Dio memimpin doa yang diikuti Ve dengan tenang. Meskipun mereka bukan anak yang alim, keduanya selalu diwanti-wanti oleh para tetua keluarga untuk selalu ingat kepada Tuhan dalam segala kondisi. Dan itu berhasil, nasihat-nasihat itu benar-benar tertanam rapi di alam bawah sadar mereka.
Dan pesta pun dimulai.
"Selamat makan," ucap Ve sembari mengambil sepotong ayam goreng yang sudah tersaji di depannya.
"Mari makan," sahut Dio mengikuti.
"Btw congrats, Bang. Akhirnya lu mau lulus juga."
Dio tertawa dengan bangga. "Gue gituloh. Gue seneng banget sumpah Ve. Setelah hampir dua bulan gue dicuekin, akhirnya tuh dosen acc. Gue keren banget sumpah."

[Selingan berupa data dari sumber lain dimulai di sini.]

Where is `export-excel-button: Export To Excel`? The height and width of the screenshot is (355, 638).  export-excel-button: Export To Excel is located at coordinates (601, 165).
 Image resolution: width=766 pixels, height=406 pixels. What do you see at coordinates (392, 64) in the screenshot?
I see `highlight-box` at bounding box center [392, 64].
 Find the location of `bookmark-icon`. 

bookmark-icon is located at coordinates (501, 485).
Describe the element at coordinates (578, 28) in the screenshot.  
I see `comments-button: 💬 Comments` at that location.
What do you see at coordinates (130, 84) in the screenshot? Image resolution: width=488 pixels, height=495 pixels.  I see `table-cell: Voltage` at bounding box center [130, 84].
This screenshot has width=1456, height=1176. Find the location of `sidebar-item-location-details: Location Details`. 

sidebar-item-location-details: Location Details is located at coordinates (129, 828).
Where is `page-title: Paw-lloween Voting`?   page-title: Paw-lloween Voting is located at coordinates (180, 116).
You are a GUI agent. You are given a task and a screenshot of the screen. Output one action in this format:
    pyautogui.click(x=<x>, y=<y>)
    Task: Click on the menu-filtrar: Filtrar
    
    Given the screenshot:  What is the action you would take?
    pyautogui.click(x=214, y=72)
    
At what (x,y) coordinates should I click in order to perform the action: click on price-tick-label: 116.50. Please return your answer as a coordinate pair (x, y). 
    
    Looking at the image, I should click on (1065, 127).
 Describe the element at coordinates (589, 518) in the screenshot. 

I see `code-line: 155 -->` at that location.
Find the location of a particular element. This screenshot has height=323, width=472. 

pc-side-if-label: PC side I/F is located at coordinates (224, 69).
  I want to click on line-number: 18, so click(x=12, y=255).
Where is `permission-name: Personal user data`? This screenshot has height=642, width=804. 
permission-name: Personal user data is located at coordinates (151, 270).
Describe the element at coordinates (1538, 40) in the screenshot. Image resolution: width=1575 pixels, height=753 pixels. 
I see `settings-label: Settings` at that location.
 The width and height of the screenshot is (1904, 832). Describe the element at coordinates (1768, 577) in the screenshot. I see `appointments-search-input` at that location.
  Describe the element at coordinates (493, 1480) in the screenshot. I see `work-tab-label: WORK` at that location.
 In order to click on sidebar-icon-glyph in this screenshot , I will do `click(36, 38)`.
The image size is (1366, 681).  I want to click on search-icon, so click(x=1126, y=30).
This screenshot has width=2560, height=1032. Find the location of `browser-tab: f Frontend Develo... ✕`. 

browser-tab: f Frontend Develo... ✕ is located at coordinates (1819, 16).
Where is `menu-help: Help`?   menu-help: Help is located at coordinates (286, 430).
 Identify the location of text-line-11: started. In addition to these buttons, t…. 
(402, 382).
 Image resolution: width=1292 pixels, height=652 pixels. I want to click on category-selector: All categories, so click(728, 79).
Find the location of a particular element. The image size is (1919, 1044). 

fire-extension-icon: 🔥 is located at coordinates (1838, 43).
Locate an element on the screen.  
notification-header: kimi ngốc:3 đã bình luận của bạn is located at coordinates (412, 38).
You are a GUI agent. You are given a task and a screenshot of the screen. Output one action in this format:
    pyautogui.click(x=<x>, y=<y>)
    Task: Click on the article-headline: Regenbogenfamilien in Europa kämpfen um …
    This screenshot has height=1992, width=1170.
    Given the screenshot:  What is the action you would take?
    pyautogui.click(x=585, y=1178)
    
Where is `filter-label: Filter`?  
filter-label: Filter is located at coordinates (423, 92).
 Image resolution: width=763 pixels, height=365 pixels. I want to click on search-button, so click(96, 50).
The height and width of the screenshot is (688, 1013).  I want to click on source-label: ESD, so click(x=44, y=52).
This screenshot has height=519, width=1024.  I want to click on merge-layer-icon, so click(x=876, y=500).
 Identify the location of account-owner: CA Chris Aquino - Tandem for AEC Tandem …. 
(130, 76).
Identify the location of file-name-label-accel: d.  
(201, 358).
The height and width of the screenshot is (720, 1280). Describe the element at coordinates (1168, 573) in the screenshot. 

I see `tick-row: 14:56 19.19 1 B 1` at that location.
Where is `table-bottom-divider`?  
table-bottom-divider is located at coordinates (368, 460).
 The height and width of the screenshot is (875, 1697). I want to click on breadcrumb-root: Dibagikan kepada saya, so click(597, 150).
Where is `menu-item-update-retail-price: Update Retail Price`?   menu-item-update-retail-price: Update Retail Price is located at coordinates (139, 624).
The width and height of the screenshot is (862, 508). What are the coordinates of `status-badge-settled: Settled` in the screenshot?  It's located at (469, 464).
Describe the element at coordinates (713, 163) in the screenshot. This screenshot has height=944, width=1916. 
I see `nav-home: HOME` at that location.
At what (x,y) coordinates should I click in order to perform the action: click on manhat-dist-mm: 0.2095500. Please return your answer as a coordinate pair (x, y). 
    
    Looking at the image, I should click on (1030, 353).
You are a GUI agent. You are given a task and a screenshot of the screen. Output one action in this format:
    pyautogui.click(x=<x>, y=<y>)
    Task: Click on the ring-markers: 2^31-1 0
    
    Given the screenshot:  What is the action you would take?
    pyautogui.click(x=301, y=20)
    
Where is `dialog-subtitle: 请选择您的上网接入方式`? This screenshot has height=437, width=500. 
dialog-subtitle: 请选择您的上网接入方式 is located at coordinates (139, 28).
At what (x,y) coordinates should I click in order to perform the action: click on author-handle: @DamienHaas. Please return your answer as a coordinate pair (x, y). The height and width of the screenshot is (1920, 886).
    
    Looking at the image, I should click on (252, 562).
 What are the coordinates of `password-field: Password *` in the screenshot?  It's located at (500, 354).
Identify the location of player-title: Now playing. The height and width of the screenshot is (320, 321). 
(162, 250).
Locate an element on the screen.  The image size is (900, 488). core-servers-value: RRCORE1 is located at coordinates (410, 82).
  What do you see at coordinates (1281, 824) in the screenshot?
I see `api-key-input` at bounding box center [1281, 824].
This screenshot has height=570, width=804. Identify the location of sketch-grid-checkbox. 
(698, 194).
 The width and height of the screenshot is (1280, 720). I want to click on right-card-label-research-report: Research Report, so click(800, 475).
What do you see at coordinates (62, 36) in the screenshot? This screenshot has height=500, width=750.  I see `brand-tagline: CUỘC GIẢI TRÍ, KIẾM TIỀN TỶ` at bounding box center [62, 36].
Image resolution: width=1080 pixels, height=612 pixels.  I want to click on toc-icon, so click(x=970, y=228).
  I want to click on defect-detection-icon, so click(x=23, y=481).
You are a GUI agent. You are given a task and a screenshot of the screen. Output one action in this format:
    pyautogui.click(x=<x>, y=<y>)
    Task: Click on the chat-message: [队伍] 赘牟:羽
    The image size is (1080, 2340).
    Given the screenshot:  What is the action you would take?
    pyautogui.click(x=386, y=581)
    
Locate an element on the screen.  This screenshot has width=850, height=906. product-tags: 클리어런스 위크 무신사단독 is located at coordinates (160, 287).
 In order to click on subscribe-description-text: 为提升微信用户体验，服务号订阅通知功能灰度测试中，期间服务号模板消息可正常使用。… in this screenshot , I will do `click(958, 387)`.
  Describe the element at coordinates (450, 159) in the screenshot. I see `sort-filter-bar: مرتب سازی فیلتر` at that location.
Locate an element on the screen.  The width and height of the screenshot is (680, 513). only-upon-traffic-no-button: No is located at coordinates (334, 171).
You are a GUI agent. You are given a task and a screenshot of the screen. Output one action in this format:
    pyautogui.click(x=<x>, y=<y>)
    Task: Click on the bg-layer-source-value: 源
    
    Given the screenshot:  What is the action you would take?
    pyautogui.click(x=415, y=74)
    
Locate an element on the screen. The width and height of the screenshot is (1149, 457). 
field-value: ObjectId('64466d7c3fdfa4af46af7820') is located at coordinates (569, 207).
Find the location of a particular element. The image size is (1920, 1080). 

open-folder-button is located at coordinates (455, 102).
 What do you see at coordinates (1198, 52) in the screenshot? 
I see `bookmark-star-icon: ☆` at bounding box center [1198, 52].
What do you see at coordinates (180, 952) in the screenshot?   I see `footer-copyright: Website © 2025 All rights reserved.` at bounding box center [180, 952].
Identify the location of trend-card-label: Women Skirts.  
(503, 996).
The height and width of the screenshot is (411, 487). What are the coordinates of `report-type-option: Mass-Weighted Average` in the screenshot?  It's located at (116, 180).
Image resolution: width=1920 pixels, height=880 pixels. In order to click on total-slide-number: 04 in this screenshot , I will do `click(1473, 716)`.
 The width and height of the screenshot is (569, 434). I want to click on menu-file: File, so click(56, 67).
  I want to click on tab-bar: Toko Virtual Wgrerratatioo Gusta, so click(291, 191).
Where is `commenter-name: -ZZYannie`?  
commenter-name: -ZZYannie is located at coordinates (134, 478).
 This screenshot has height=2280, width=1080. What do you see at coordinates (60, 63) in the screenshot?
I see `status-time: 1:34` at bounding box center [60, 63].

"Pede gile lu, Bang." Ve mengambil sepotong ayam lagi dan melahapnya. "Mending lu cari temen deh Bang. Kalo kek gini lu cuma bisa undang gue sama bang Edgar doang kan. Sedih amat."
"Emang lu punya temen?" Tanya Dio sarkas.
Ve spontan berhenti mengunyah. "Banyak."
"Ve, kualitas itu lebih penting dari pada kuantitas. Temen banyak kalo gak tulus bagaimana itu?"
Lagi-lagi Ve memutar bola matanya jengah. "Kata si paling gak punya temen."
"Ve, gue kasih paham ya. Cari temen itu susahnya minta ampun. Semakin tua umur lo, semakin sedikit temen yang lo punya. Apalagi background kita yang di luar prediksi BMKG, semakin susah pula cari temen yang bener-bener tulus." Dio menyingkirkan tulang ayamnya di sebuah piring kertas. "Selama ada uang mah, cari orang buat jadi temen kita gampang, Ve. Tapi buat cari yang bener-bener tulus itu susah."
"Tapi mereka baik kok, bang."
"Contoh baiknya apa? Did they always stay when you have strugle moment?"
"They are."
"Mana ada."
"Mereka kirim bunga pas aku lagi ulang tahun."
"Damn, Ve. Open your eyes. Gue juga bisa kalo cuma kirim bunga. Itu gak sebanding sama lu yang sewa satu resto cuma buat meet up, belum lagi liburan kemarin lu semua yang akomodasi, dan mereka cuma bawa diri."